Cuando se estrenó Amadeus en 1984, yo era muy joven, pero la cinta me impresionó profundamente. Recuerdo la discusión en la prensa de entonces, donde un crítico recordaba que la rivalidad mostrada entre Salieri y Mozart era una ficción basada en personas reales, no una biografía, y que debía ser juzgada como tal, con sus libertades y sus inevitables imprecisiones históricas. Traigo a la memoria esa película porque, tras mis comentarios sobre la ceremonia prehispánica en la investidura de los nuevos ministros del Poder Judicial, un amigo me reclamó por teléfono: “No te azotes, es un espectáculo. Eso no los define”.
Con el mayor respeto a los togados, debo disentir. No estamos hablando de una película, una obra de teatro o una novela donde la ficción es ilimitada. Hablamos del acto protocolario que inviste a la máxima autoridad judicial del país. Y en ese acto, según narran las crónicas, se alzaron copas de barro humeantes y se invocó la guía de Quetzalcóatl y la fuerza de los nahuales para iluminar el camino de la justicia. Un espectáculo, sí. Pero los símbolos importan.
El problema, por supuesto, no es la reivindicación de nuestro pasado, sino la peligrosa confusión de sus planos. Porque entre el nahual y el Código Penal hay un abismo, no un puente. La impartición de justicia en el siglo XXI es inviable bajo la guía de estas figuras, precisamente por el choque irreconciliable entre la cosmovisión prehispánica y los fundamentos del derecho moderno.
Pensemos por un instante en Quetzalcóatl. La Serpiente Emplumada es el arquetipo del rey sabio y justo en la mítica Tula. Pero su justicia es de naturaleza divina, no humana. Sus mandatos emanan de su propia autoridad como deidad, concentrando un poder absoluto donde el legislador y el juez son la misma entidad, una contrariedad para el principio de separación de poderes que sustenta cualquier democracia moderna. Su moralidad, además, no es procesal. Cuando transgrede rompiendo su celibato, se condena a sí mismo al exilio. Es un acto de conciencia, sí, pero es una autoadjudicación. Un sistema legal moderno no puede depender de la contrición del infractor, sino de un proceso imparcial con leyes preestablecidas y públicas.
Más complejo aún es el caso de los nahuales. Estas figuras, capaces de transformarse en animales, se ligan al destino individual y a un poder personal e intransferible. Su moralidad no es universal, sino dual y ambigua, pudiendo ser tanto protectores como agentes del caos. La “justicia” de un nahual es inherentemente subjetiva; la culpabilidad no se determina con evidencias, sino por la afrenta personal o la voluntad del ser con poder para transformarse. A ojos del derecho, esto es la definición de arbitrariedad. No hay presunción de inocencia, ni defensa, ni proporcionalidad. La justicia dependería del poder y la inclinación moral de un ser sobrenatural, lo que aniquila el principio de igualdad ante la ley.

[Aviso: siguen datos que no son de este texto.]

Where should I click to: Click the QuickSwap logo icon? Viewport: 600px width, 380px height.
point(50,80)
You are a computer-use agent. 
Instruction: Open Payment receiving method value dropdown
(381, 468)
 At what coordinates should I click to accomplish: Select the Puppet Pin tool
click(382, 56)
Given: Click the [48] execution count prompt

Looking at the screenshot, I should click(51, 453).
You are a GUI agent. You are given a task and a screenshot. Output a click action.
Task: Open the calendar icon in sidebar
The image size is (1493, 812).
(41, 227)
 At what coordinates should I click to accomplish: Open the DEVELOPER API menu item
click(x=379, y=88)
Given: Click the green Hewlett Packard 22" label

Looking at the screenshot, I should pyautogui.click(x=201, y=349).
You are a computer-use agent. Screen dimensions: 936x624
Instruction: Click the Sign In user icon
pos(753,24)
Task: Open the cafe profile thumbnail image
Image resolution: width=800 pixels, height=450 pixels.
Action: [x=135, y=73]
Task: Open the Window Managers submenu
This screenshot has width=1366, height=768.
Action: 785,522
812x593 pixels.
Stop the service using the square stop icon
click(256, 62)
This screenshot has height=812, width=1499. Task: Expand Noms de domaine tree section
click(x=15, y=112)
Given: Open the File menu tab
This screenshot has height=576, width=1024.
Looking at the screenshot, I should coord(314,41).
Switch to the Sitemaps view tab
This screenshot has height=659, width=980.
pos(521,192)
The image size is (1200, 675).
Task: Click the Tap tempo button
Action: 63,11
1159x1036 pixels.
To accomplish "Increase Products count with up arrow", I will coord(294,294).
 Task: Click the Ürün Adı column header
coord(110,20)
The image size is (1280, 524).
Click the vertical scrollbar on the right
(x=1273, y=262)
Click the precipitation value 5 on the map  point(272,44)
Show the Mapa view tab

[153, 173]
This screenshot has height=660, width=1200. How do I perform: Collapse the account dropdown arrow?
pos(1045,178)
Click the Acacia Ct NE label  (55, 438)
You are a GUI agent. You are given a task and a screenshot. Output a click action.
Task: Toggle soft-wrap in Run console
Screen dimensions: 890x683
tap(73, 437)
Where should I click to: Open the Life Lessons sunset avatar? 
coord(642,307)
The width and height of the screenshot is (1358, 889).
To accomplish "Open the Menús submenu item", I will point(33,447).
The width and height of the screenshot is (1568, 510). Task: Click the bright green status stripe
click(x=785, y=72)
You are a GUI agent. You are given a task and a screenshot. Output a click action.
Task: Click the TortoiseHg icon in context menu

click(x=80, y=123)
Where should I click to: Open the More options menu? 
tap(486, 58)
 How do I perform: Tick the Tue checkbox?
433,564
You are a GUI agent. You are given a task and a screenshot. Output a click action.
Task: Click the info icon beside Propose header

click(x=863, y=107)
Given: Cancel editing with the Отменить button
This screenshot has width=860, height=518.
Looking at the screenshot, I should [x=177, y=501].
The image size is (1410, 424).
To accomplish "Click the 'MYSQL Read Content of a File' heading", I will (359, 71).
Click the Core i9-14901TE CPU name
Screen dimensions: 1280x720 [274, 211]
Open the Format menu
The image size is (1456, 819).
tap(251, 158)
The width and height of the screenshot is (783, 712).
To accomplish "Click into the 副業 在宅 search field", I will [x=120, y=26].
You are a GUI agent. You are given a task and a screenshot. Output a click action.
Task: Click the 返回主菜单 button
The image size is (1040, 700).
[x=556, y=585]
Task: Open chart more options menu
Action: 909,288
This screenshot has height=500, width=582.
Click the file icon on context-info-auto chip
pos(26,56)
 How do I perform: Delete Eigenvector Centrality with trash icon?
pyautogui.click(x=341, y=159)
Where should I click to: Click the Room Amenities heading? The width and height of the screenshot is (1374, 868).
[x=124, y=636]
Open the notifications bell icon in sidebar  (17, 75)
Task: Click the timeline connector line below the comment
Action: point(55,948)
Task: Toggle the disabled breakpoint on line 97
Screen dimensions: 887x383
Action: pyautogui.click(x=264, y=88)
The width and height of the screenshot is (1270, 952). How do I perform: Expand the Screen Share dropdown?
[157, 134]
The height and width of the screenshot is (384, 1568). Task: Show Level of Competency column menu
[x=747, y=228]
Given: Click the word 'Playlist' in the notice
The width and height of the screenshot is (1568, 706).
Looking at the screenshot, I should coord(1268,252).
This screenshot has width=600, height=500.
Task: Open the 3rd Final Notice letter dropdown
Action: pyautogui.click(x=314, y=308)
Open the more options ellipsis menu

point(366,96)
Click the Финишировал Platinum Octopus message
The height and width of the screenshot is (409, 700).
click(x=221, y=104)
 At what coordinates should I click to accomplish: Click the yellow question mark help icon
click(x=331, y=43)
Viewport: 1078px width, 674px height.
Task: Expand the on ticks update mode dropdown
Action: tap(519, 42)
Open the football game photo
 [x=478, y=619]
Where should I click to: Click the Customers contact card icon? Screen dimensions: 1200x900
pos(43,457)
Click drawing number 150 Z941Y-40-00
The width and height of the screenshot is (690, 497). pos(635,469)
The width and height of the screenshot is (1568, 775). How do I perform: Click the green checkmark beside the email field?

Digámoslo de otra manera: el Estado de derecho contemporáneo se erige sobre pilares radicalmente opuestos. Se funda en la objetividad de los hechos probados, en la evidencia material y testimonial, en leyes universales que nos aplican a todos por igual y en el debido proceso, donde nadie puede ser castigado sin un juicio justo. Estos principios son inexistentes en una cosmovisión regida por entidades míticas.
La ceremonia, entonces, no fue un espectáculo inocuo. Fue un error categórico. La reivindicación de nuestra herencia cultural es indispensable, pero su aplicación es un delirio cuando contraviene los fundamentos mismos de la justicia que se jura proteger. Quetzalcóatl y los nahuales son figuras de un inmenso valor histórico que nos definen, pero su naturaleza choca frontalmente con la objetividad, la imparcialidad y la universalidad que sostienen nuestro pacto social. Su lugar está en el panteón de nuestra memoria y nuestra identidad, no en la Suprema Corte de Justicia.
“No pasa nada”, me dijo Antonio casi en tono de promesa la mañana del martes para mitigar mi asombro de lo acontecido el lunes 1 de septiembre. Acepto el dicho: a condición que ni los magistrados ni nosotros tomemos en serio esos sahumerios que coronaron su ascensión al máximo tribunal del país.